The Swedish podcast company, which launched back in April 2014, is officially pushing into France. CEO Ross Adams hinted at the move when I spoke to him back in December, around the time of their 35 million Series C funding round that expansion into non-English language markets were a big part of the strategy for the next two years. Adams, who helped to launch Spotify in the UK back in 2008, has brought on another exec from the also-Swedish music streaming giant to spearhead this French expansion: Yann Thébault, former managing director of Continental Europe for Spotify, joins to lead operations there.

“Last year was a tipping point for podcast consumption,” Thébault told me. “Right now in France there are about four million people listening [to podcasts] on a monthly basis. It’s not a fully developed market yet, but it’s growing very quickly… there have been a lot of new show launches in the past year.” That data point, by the way, comes from Médiamétrie’s ‘Écoute des Podcasts’ report from April 2018, which you should check out.

France also traditionally has a strong radio sector, which is still very much reflected in the podcast output there. “About 85 percent of the market is dominated by [radio] replays, which means that about 15 per cent is

[podcast]

native and growing quickly.” This is the segment of the market that Acast is banking on for success in its French operation — they’re hoping that by entering early, they’ll be the monetisation platform of choice once the space has expanded and matured a little more. This approach has certainly worked for them in the UK, which is a comparison that Thébault referenced in our discussion too: “I see the French market — I mean, in so far as we can compare market to market — as like the UK two years ago,” he said.

One of the biggest trends in original French podcasting, he said, was feminism, and there are also several new and influential women-run podcast production houses in France. We profiled one of them, Louie Media, last summer, and they, along with House of Podcasts, were also recently written up by the Bello Collective. Beyond women and LGBTQ-centred shows like La Poudre, Thébault said that “food,” “crime,” and “social justice” were also content areas rapidly growing in popularity.

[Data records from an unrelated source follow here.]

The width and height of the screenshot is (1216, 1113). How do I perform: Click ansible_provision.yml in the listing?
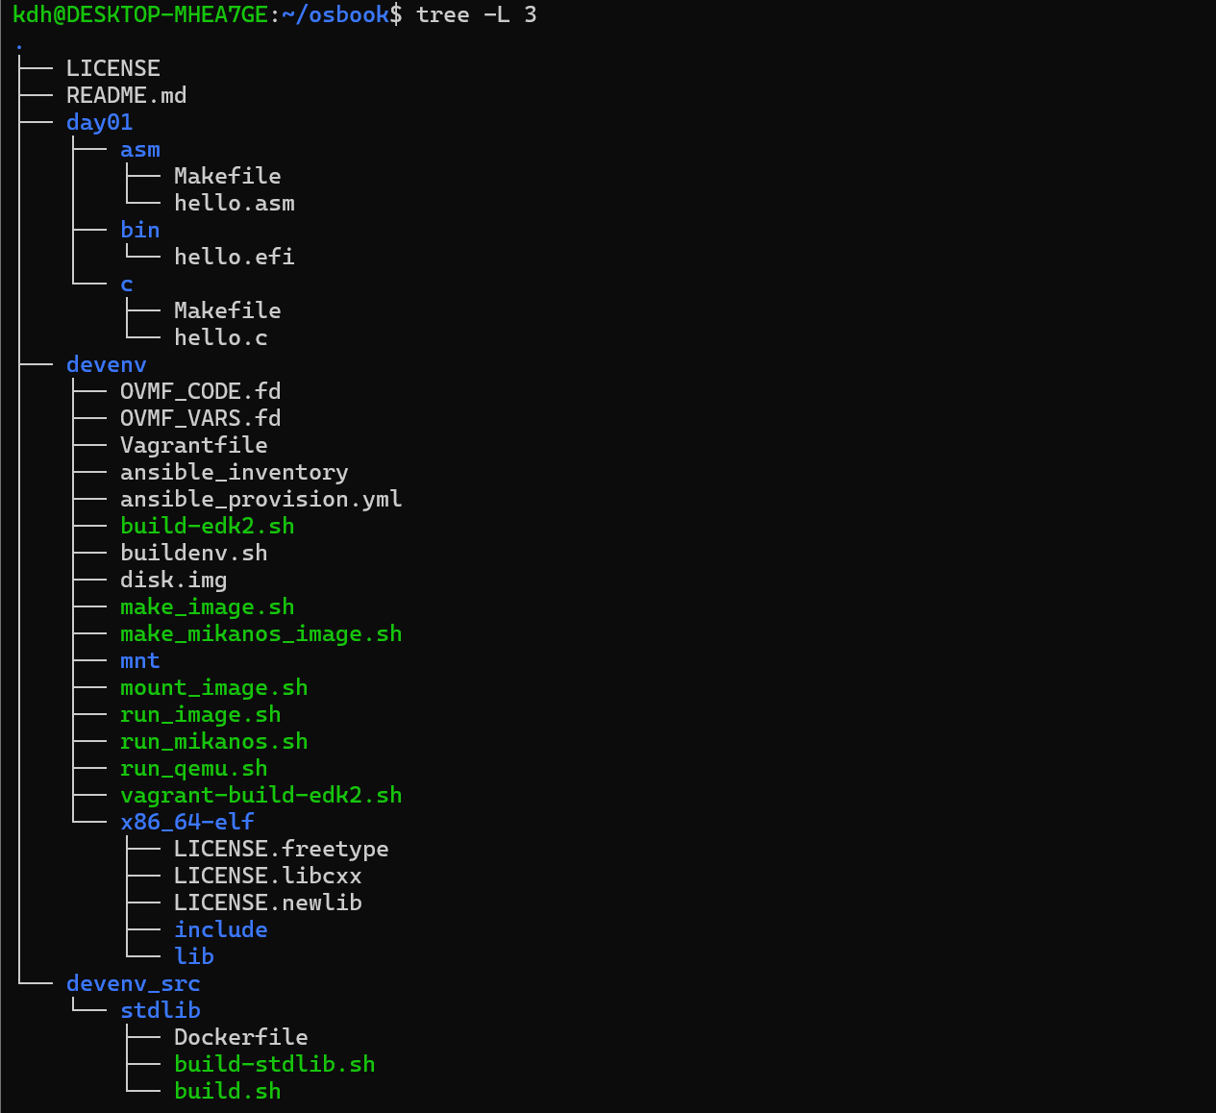pyautogui.click(x=261, y=499)
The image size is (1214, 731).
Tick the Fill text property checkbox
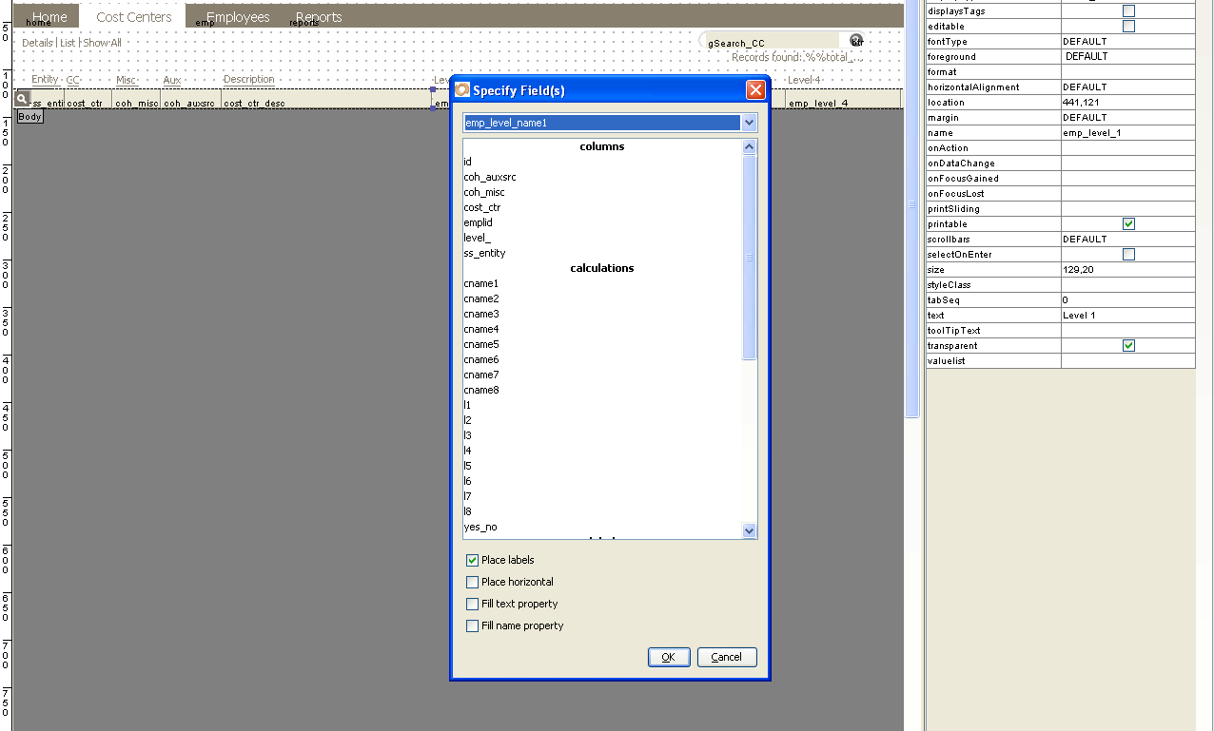pos(472,604)
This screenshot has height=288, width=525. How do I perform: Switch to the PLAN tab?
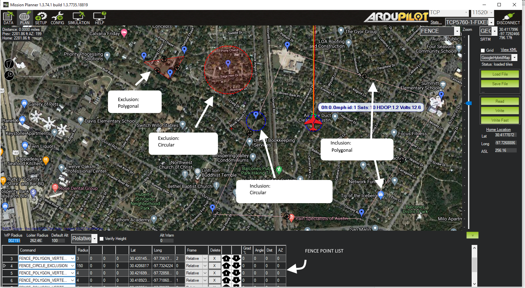click(25, 18)
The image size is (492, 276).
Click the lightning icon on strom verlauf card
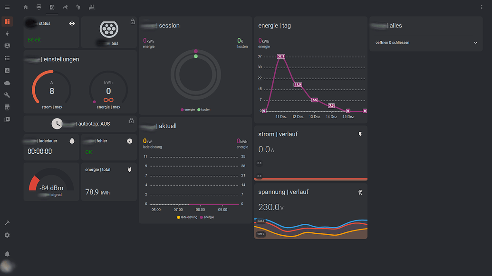(360, 134)
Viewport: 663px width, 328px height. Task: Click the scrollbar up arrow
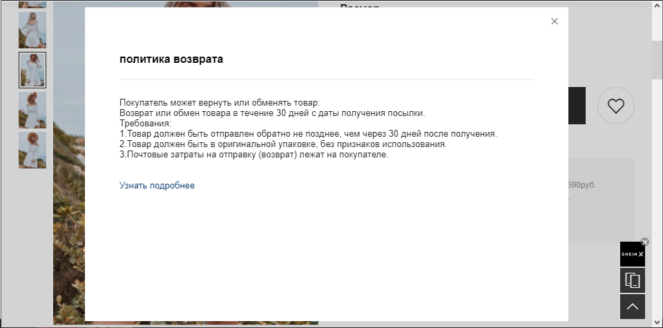pyautogui.click(x=657, y=6)
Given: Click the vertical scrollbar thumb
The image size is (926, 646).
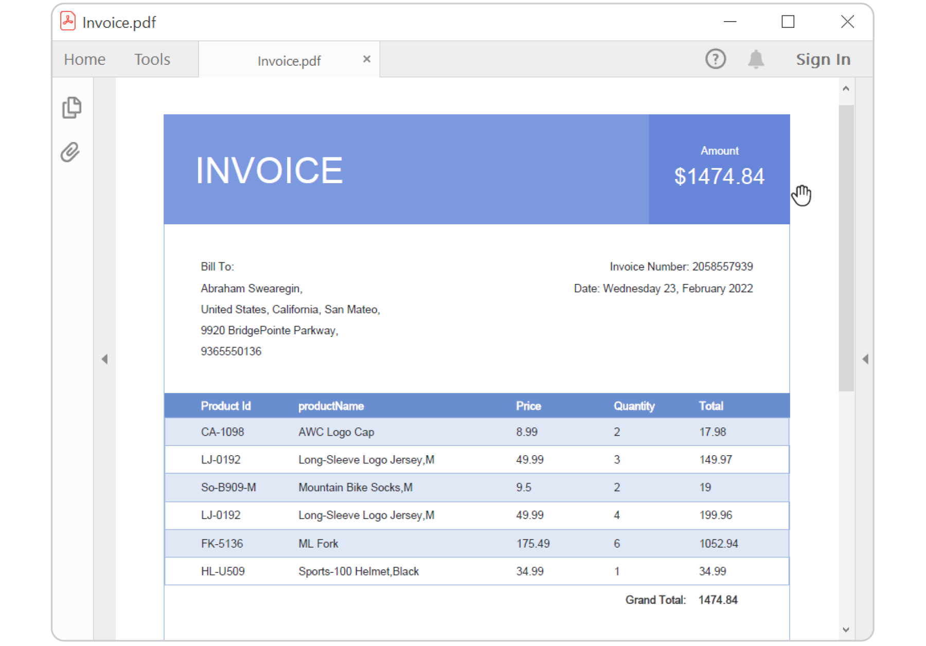Looking at the screenshot, I should click(x=846, y=247).
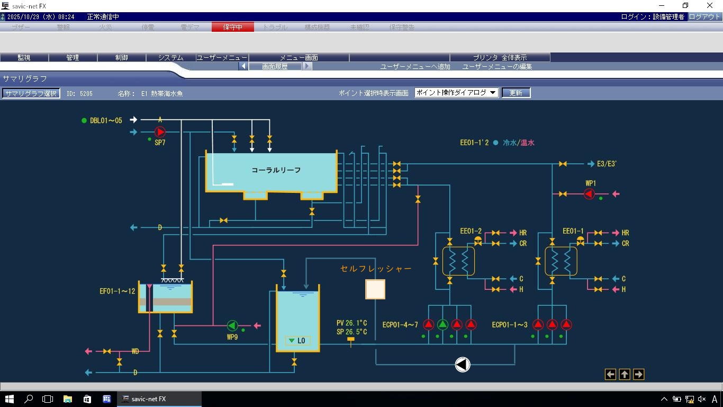Open Windows File Explorer from taskbar

click(68, 399)

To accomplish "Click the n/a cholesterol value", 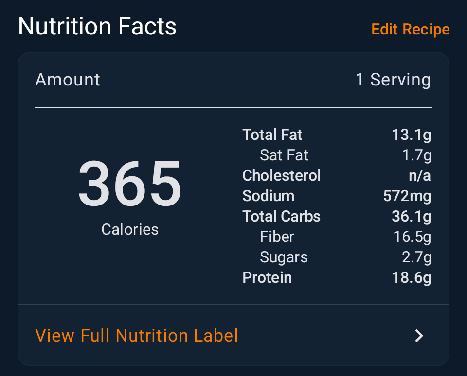I will (x=420, y=175).
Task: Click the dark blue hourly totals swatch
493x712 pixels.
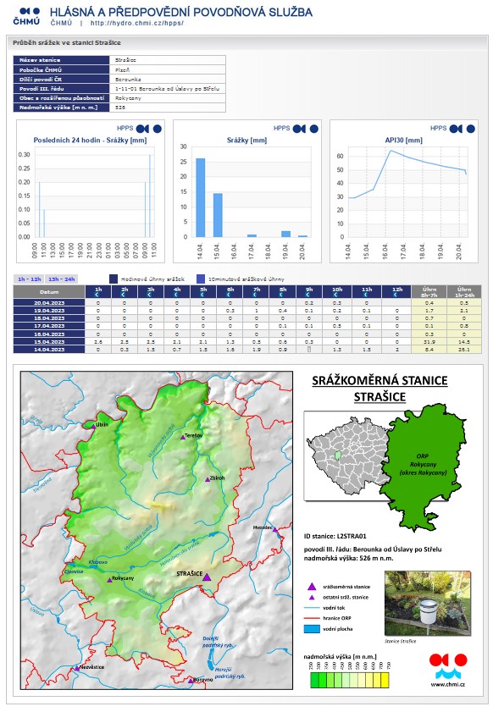Action: click(x=114, y=279)
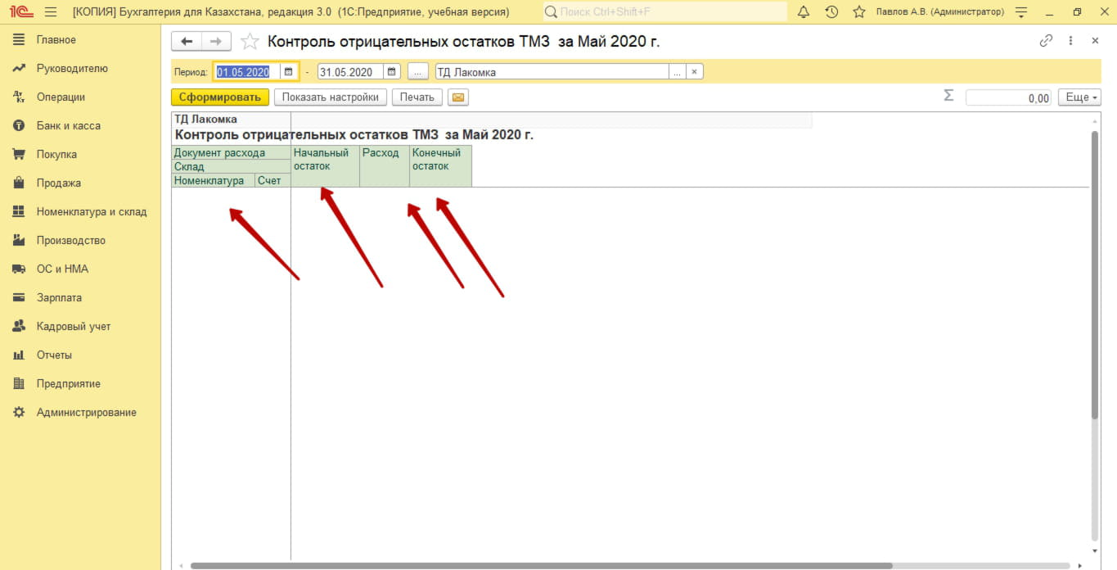Viewport: 1117px width, 570px height.
Task: Open the notifications bell icon
Action: 804,12
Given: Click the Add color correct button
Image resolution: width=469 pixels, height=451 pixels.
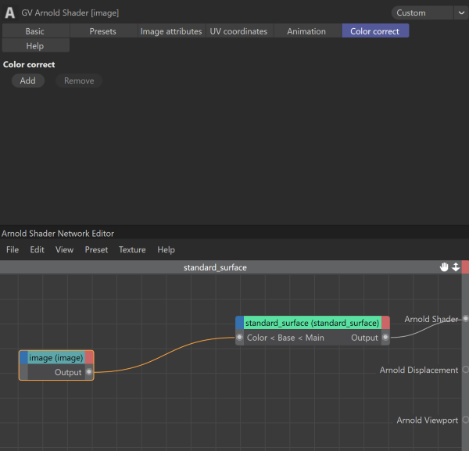Looking at the screenshot, I should (x=28, y=81).
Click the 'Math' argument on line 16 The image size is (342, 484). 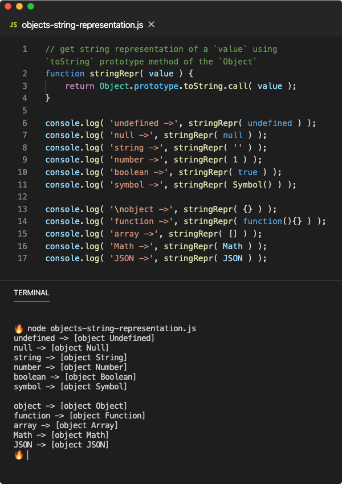(233, 246)
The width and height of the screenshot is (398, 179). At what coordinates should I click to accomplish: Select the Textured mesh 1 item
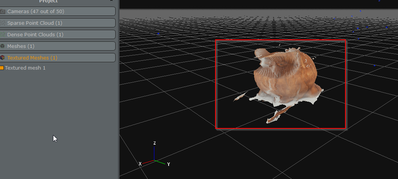(x=25, y=68)
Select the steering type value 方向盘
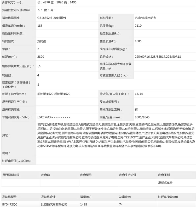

Acast France seems to be starting small. The branch just finalised the contract with their third employee, a director of sales, who starts work in April, and Thébault notes that he already has a director of content working on staff. They plan to increase their headcount more rapidly “once we secure our first publisher agreement to sell and monetize their content.” The goal for now, Thébault explained, is to get podcasts on their platform, both from established media houses and independent producers. The aim is to spot “tomorrow’s talents,” he said, with the hope of monetising these smaller shows once they grow in the future.

Thebault claims that French advertisers are already fairly well informed as to the benefits of advertising on podcasts — the logic being, they’re well used to commercial internet radio stations and streaming platforms like Spotify and Deezer. (Whether you buy into this logic… is your call.) “In France, the digital audio market represents around twelve million euros,” he said. “That’s not a huge market but it’s growing very fast.” The strong representation of feminist and women-centric podcasts works well with commercial deals too, with luxury good, fashion and beauty all interested in that segment of the podcast audience.

Small start for Thébault and Acast France, and they’re betting hard on seeing a similar podcast growth trajectory there as in the UK and elsewhere. It’s long been reported that Acast is looking at eventually going list on the Swedish stock market. Getting into nascent podcast markets like France (and possibly Germany and Spain next, I would imagine), then, is likely a move to lay down a substantial European division down the line, which arguably gives them a growth narrative with some runway.